**TASK OBJECTIVE**
What you return should be the lines from the first line of the records below through the line holding "You are a computer-use agent. Image", unchanged.

(Dataset entries)
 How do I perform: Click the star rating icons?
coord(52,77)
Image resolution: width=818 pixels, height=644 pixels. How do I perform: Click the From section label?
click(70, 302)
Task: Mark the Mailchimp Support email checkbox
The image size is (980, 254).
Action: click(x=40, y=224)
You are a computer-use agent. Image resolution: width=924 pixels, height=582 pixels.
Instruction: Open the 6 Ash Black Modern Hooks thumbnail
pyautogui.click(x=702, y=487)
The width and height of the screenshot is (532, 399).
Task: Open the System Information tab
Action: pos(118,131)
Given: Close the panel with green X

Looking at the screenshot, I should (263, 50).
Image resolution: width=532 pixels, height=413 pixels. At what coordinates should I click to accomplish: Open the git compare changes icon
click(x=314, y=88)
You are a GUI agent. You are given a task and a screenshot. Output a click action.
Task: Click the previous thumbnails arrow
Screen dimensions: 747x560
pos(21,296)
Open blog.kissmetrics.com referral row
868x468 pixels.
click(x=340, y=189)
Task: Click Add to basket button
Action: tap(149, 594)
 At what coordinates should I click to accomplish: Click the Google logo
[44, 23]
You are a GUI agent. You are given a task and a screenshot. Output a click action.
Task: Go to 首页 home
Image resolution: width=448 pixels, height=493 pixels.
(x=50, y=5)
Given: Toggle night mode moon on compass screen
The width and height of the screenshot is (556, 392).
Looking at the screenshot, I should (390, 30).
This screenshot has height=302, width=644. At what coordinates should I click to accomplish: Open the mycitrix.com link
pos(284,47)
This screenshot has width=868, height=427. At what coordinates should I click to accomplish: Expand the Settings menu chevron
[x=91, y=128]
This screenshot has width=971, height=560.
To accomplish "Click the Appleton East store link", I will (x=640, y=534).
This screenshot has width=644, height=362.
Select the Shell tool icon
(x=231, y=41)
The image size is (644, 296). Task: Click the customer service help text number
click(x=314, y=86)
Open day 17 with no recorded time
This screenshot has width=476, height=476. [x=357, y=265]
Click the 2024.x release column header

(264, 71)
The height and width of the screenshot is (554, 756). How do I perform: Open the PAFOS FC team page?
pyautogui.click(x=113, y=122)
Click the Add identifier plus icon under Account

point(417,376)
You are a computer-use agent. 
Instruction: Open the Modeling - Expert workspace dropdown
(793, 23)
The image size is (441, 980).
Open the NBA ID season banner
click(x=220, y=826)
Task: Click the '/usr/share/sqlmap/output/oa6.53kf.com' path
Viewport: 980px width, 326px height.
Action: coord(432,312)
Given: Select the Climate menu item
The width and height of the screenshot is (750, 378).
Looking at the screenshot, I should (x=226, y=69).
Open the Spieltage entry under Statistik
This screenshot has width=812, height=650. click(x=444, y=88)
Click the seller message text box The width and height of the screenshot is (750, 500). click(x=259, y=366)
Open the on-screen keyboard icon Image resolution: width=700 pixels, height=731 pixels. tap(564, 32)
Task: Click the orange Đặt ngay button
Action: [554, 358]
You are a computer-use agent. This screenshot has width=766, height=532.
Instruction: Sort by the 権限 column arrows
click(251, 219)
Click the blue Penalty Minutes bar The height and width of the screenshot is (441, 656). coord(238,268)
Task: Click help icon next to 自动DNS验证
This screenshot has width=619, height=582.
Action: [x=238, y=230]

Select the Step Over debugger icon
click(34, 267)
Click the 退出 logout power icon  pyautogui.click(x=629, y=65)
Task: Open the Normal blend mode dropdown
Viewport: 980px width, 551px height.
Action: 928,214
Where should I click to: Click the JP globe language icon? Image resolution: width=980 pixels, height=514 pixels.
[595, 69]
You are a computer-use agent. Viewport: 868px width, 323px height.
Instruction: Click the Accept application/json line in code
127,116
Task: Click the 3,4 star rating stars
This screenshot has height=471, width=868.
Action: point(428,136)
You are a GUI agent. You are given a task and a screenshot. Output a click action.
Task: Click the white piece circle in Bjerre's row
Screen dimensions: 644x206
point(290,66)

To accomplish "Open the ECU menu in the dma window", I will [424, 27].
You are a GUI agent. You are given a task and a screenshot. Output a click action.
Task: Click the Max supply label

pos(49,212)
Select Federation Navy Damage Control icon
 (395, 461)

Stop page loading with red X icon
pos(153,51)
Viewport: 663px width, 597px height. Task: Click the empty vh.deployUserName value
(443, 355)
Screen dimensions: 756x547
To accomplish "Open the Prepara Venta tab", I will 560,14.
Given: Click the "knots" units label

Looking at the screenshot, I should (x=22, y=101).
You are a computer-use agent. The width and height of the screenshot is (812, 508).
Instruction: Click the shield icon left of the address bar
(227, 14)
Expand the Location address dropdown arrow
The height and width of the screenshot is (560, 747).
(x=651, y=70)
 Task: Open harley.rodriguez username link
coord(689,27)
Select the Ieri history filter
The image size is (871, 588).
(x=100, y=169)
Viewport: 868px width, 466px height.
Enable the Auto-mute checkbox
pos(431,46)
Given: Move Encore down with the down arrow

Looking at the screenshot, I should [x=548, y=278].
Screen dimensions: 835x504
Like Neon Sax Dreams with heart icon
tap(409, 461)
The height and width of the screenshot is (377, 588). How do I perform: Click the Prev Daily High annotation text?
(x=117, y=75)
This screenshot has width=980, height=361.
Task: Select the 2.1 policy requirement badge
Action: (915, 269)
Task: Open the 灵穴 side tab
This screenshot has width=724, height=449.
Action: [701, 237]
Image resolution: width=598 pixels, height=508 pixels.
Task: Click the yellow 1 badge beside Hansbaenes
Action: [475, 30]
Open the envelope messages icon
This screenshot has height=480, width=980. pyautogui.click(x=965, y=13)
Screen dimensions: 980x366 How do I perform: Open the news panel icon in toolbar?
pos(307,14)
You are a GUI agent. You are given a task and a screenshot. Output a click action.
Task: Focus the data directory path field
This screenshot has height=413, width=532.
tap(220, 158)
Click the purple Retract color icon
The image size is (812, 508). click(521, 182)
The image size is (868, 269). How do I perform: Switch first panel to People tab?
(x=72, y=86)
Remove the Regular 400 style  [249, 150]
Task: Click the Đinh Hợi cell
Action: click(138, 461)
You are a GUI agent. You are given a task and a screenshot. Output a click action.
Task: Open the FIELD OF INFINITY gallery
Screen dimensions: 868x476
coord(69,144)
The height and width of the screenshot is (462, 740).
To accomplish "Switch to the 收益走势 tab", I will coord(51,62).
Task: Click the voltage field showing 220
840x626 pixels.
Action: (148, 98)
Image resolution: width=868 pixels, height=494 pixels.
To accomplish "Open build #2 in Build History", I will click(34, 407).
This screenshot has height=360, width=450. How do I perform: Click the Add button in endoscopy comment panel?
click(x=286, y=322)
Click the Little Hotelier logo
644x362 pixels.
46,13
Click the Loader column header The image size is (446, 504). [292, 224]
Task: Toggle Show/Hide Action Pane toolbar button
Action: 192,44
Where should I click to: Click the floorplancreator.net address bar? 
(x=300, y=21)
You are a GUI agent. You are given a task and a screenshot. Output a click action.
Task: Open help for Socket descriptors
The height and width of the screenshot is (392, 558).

**SOLUTION BELOW**
 How do I perform: Click the star rating icons?
coord(52,77)
Image resolution: width=818 pixels, height=644 pixels. How do I perform: Click the From section label?
click(70, 302)
Task: Mark the Mailchimp Support email checkbox
The image size is (980, 254).
Action: click(x=40, y=224)
You are a computer-use agent. Image resolution: width=924 pixels, height=582 pixels.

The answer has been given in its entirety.